Design of Space Frame, Shell, and Truss Structures: Balancing Efficiency and Economy

Space frame, shell, and truss structures are widely used in large-span buildings such as sports venues, exhibition halls, and airport terminals. These structures are ideal for addressing complex architectural needs due to their high strength, low self-weight, and excellent spatial adaptability. This article briefly discusses their design principles and applications.

1. Design of Space Frame Structures

Space frame structures are widely used in medium and small-span buildings due to their strong load-bearing capacity and cost-effectiveness. Double-layer space frames are suitable for smaller spans, offering simplicity in construction and good structural performance. For larger spans, three-layer space frames provide greater stability and are suitable for large venues and sports arenas.

In design, key factors include node arrangement, chord structures, and load analysis. Proper selection of structural forms can reduce costs while ensuring building safety.

2. Design of Shell Structures

Shell structures are commonly used in large-span buildings. Their excellent load-bearing capacity and unique geometric shape make them an ideal choice. Shells can be classified into single-layer shells and double-layer shells. The former is suitable for small-span buildings, while the latter offers enhanced resistance to deformation and is ideal for larger spans.

When designing shell structures, it is essential to consider sag height and grid size. These parameters directly impact the stability of the structure and construction difficulty. Optimizing these variables results in more efficient and cost-effective designs.

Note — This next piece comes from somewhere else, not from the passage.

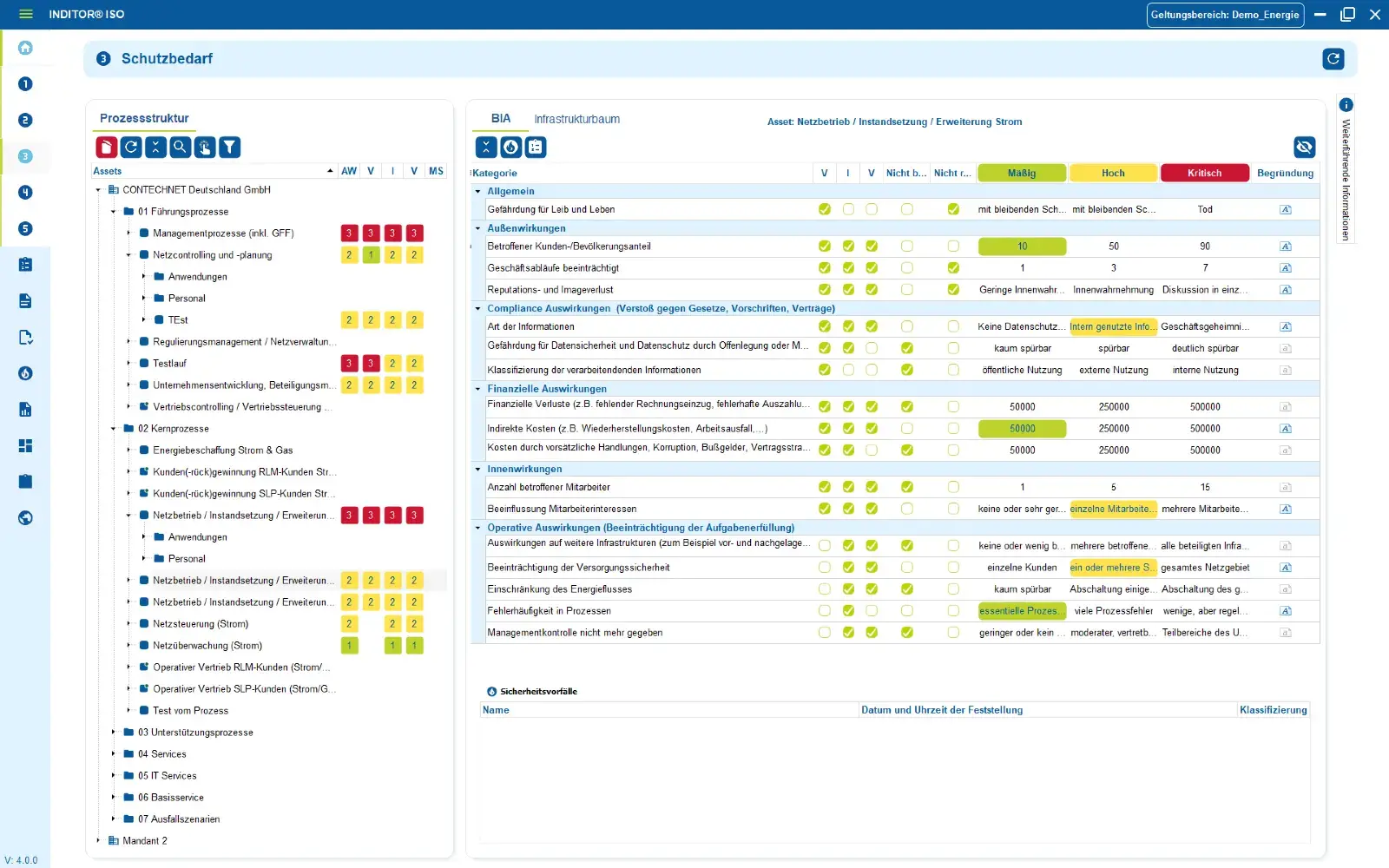Toggle the V checkbox for Gefährdung für Leib und Leben
This screenshot has width=1389, height=868.
[x=824, y=208]
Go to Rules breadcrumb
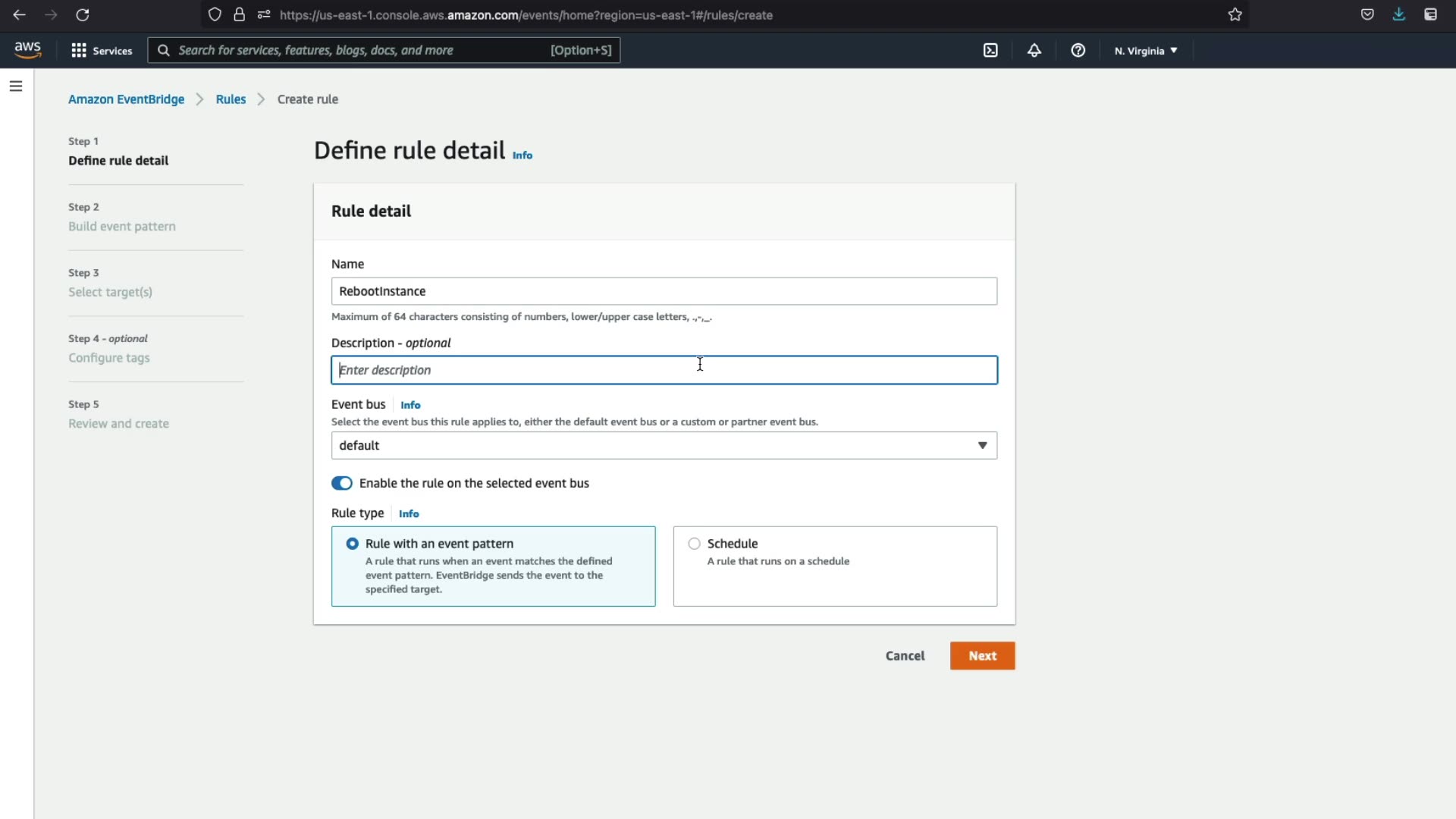 (x=231, y=99)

3. Application of Truss Structures

Truss structures, known for their light weight and high strength, are widely used in large-span roofs, such as in airports and sports stadiums. Made from tubular materials, trusses can carry large loads with minimal volume, reducing weight and foundation demands.

The key to designing trusses is the arrangement of the trusses and node connections to ensure structural stability and load-bearing capacity.

4. Support Types and Optimization

The choice of support for space frame, shell, and truss structures significantly affects their performance. Common support types include upper chord support, lower chord support, and double support systems. Support selection should be based on building size, load types, and construction conditions.

Double support increases structural stiffness but requires careful foundation design and resistance to lateral movement, especially in industrial projects where higher support stability is required.

5. Comprehensive Design Considerations

Each of the space frame, shell, and truss structures has its own advantages. When designing these structures, it is essential to consider the form, materials, construction methods, and cost factors. By optimizing these parameters, it is possible to ensure structural safety and functionality while improving the overall economic performance of the building.

Conclusion

Space frame, shell, and truss structures play a vital role in modern architecture due to their excellent performance and adaptability. Through careful design and optimization, these structures not only meet the spatial demands of large-span buildings but also effectively control costs and enhance overall project efficiency.